▶

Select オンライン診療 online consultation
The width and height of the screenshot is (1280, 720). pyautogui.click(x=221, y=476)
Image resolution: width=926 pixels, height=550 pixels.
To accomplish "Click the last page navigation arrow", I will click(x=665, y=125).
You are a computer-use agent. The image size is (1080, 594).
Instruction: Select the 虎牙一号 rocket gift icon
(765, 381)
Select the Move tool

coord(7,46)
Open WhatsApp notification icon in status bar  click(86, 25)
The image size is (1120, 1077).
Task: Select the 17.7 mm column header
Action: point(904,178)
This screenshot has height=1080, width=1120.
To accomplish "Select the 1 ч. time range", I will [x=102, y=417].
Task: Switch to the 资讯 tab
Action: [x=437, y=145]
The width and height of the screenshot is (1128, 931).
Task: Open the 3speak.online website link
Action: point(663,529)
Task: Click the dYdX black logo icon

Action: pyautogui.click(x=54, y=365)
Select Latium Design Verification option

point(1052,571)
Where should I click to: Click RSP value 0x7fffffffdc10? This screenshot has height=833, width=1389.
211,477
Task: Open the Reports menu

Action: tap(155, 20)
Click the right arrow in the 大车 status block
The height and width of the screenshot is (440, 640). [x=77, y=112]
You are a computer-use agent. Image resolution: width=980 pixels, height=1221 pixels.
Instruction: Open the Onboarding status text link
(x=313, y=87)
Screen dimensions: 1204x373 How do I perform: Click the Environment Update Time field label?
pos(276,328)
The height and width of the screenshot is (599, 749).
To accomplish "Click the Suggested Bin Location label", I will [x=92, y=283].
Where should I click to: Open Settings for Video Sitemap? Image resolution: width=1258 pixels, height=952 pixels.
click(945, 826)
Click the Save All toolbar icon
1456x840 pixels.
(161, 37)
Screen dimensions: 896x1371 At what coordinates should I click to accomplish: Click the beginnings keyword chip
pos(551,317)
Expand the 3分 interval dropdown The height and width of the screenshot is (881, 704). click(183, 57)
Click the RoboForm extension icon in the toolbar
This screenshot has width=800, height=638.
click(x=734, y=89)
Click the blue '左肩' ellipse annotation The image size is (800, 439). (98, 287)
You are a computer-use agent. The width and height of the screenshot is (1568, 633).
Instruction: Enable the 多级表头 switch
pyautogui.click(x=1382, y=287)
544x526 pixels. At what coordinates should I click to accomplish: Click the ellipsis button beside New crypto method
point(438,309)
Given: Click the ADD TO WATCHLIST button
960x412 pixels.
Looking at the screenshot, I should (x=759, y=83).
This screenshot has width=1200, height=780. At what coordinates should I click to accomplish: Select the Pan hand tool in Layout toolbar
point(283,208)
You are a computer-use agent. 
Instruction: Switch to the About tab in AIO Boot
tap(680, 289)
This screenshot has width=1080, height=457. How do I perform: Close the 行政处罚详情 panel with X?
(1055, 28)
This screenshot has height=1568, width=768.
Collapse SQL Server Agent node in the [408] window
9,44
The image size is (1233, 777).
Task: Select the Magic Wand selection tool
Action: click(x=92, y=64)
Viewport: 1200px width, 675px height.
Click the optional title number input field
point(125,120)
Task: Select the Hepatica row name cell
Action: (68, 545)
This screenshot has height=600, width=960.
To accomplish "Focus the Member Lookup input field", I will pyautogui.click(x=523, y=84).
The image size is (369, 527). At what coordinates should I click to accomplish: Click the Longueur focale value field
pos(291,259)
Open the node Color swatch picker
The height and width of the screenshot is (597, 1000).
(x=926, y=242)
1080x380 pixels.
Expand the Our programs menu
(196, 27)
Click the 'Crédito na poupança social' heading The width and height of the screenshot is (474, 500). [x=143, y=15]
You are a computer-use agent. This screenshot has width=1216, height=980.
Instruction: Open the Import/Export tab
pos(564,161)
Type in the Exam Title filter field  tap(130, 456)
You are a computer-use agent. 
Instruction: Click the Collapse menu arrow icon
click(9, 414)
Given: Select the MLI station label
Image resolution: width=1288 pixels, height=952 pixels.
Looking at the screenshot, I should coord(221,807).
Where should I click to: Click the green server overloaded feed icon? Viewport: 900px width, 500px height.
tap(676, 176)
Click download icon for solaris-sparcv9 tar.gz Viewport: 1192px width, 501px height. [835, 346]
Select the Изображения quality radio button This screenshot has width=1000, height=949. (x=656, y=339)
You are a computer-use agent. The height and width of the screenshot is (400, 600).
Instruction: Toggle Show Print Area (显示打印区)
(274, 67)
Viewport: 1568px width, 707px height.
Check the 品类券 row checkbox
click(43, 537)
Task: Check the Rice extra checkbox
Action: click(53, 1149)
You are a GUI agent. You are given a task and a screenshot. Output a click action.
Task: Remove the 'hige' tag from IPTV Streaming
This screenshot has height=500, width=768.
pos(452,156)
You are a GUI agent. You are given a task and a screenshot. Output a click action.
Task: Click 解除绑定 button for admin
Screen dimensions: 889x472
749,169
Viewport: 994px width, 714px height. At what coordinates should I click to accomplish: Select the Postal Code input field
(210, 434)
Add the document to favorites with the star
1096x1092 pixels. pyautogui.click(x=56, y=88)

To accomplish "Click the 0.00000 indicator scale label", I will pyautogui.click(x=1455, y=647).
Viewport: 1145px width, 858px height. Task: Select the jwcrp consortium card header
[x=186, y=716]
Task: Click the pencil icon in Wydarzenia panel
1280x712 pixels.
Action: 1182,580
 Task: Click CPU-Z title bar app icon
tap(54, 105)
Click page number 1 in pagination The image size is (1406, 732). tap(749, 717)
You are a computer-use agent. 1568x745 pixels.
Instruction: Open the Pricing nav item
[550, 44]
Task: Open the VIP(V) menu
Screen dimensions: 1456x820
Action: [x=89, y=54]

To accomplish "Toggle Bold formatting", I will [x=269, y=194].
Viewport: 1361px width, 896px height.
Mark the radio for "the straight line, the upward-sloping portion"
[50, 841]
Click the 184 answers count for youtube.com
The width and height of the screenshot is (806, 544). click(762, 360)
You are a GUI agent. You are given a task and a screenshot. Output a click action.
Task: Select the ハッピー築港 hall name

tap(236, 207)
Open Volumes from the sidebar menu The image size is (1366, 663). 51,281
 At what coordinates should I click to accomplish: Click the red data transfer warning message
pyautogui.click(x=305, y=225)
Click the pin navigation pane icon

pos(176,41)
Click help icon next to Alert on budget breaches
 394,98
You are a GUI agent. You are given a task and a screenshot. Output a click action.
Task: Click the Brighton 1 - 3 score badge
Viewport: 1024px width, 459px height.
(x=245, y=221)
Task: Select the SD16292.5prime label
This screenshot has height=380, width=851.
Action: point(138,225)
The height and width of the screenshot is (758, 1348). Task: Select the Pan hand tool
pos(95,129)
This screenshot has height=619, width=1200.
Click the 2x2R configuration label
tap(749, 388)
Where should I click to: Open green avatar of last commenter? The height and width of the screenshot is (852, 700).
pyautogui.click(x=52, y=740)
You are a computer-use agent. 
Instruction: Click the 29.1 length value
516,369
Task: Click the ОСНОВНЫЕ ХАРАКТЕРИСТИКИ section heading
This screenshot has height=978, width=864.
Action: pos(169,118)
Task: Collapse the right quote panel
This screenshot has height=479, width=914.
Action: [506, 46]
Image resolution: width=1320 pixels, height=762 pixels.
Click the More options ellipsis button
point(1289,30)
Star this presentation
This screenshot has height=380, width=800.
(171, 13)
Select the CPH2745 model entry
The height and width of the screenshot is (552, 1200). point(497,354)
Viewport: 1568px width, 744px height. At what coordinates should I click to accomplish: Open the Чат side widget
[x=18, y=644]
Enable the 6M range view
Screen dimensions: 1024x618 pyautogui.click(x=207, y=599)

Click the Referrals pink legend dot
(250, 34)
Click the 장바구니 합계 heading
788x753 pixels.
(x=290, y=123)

◀

EXERCISE BRIEF: Write down again, exactly as given, only the lines above that fall from the line with "Task: Select the SD16292.5prime label" to the line with "Task: Collapse the right quote panel", inclusive.

ANSWER AREA:
Task: Select the SD16292.5prime label
This screenshot has height=380, width=851.
Action: point(138,225)
The height and width of the screenshot is (758, 1348). Task: Select the Pan hand tool
pos(95,129)
This screenshot has height=619, width=1200.
Click the 2x2R configuration label
tap(749, 388)
Where should I click to: Open green avatar of last commenter? The height and width of the screenshot is (852, 700).
pyautogui.click(x=52, y=740)
You are a computer-use agent. 
Instruction: Click the 29.1 length value
516,369
Task: Click the ОСНОВНЫЕ ХАРАКТЕРИСТИКИ section heading
This screenshot has height=978, width=864.
Action: pos(169,118)
Task: Collapse the right quote panel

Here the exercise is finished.